Frank Kitchen

Personal information
- Full name: Frank Kitchen
- Born: c. 1931 Prescot district, England
- Died: December 1992

Playing information
- Position: Wing
Club
| Years | Team | Pld | T | G | FG | P |
| 1950–56 | Leigh | 107 | 79 | 0 | 0 | 237 |
Representative
| Years | Team | Pld | T | G | FG | P |
| 1953–54 | Lancashire | 3 | 2 | 0 | 0 | 6 |
| 1954 | Great Britain | 2 | 3 | 0 | 0 | 9 |
- Source:

= Frank Kitchen =

GB international rugby league footballer

Frank Kitchen (c. 1931 – December 1992) was an English professional rugby league footballer who played in the 1950s as a . He played at club level for Leigh, and at representative level for Great Britain, where he was part of the 1954 Rugby League World Cup winning team.

==Background==
Frank Kitchen's birth was registered in Prescot district, Lancashire, England.

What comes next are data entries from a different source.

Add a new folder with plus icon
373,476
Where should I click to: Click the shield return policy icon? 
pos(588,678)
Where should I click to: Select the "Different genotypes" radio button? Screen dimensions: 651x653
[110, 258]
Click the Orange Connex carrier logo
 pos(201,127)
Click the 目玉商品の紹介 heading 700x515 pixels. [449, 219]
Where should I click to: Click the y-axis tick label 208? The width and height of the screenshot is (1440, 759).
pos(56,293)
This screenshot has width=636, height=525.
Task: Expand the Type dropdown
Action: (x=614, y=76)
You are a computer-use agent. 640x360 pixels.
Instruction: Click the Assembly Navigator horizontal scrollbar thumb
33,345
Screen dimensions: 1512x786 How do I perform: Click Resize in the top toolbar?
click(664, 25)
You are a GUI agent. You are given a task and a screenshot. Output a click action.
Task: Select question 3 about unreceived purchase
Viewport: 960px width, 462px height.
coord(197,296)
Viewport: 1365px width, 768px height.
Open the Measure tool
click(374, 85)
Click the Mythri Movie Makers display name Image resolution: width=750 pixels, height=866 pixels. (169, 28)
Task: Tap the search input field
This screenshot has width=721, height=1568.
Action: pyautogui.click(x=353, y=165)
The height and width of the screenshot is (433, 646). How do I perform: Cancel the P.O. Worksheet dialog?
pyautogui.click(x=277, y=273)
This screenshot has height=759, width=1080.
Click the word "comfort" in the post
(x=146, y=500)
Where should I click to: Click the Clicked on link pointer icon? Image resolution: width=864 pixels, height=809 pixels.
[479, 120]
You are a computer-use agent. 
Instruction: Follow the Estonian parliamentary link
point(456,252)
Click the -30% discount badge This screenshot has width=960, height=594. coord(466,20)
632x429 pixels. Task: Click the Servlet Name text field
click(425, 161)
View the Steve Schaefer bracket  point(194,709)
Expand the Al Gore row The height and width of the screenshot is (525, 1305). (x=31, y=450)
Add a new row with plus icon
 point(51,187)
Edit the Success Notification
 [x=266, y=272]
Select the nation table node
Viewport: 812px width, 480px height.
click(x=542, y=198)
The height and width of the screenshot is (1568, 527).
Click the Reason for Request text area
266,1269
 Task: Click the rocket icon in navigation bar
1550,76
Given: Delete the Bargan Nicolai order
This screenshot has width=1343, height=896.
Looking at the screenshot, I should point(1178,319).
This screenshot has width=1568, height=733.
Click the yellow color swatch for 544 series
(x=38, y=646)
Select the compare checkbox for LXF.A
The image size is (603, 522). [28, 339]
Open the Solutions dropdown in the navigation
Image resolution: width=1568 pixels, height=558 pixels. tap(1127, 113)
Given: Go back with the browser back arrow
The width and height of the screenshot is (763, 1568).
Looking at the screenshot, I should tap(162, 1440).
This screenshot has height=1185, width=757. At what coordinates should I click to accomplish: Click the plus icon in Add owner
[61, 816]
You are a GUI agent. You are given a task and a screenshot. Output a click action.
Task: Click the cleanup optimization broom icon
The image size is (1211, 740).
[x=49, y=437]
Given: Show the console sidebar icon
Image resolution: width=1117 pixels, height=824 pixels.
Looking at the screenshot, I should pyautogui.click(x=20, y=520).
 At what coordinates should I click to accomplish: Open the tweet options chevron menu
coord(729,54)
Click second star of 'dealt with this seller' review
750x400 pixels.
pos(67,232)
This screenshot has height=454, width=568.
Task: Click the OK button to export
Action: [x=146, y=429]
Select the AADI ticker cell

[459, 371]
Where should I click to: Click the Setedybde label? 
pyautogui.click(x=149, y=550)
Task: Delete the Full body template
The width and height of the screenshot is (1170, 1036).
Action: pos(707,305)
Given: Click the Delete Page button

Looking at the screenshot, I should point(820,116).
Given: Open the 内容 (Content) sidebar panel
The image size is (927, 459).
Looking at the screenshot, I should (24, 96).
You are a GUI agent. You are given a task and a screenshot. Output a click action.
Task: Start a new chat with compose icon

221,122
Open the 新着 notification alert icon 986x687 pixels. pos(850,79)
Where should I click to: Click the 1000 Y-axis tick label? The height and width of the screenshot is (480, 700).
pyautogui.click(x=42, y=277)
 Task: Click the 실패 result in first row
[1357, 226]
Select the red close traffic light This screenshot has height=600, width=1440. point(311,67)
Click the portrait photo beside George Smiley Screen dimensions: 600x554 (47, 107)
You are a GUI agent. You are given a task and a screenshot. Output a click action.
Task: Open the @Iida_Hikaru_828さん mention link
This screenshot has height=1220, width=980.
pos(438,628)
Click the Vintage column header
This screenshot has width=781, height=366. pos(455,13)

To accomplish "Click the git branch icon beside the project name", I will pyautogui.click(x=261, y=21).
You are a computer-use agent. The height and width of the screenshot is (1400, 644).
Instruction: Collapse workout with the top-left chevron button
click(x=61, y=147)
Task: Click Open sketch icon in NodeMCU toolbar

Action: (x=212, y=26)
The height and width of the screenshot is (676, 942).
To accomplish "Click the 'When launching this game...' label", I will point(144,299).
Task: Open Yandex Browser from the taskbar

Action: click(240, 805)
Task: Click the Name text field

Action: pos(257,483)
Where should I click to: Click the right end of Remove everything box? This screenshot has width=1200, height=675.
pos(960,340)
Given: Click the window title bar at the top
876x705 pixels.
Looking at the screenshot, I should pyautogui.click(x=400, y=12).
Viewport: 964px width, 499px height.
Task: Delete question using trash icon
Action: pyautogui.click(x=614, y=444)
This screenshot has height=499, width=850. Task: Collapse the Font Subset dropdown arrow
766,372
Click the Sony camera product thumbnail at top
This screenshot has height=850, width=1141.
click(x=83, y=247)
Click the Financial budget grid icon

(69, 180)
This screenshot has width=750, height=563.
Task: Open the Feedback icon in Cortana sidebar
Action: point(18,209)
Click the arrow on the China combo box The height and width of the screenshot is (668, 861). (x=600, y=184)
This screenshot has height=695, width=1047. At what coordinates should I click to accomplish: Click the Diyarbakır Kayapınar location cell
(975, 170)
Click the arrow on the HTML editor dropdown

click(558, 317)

During his later years, Kitchen was an accomplished bowls player, and competed regularly throughout the 1970s and 1980s. Kitchen died in December 1992, with his funeral taking place in St Nicholas Church, St Helens.

==Rugby league career==
===Club career===
Kitchen played in Leigh's 22–5 victory over St Helens in the 1952–53 Lancashire Cup Final during the 1952–53 season at Station Road, Swinton on Saturday 29 November 1952.

After returning from the 1954 World Cup, Kitchen only made sporadic appearances for Leigh, as the injury he suffered during the tournament was revealed to be more serious than it was first thought, requiring a cartilage operation. However, he was unable to fully recover from the injury and was eventually forced to retire.

===Representative career===
Kitchen won two caps for Great Britain while at Leigh in the 1954 Rugby League World Cup. He played and scored a try in Great Britain's 28–13 victory over Australia in the first group match at Stade de Gerland, Lyon on Sunday 31 October 1954, and scored two tries in Great Britain's 26–6 victory over New Zealand in the third group match at Parc Lescure, Bordeaux on Thursday 11 November 1954.

Due to a leg injury which occurred in the New Zealand game, Kitchen did not take part in Great Britain's 16–12 victory over France in the 1954 Rugby League World Cup Final.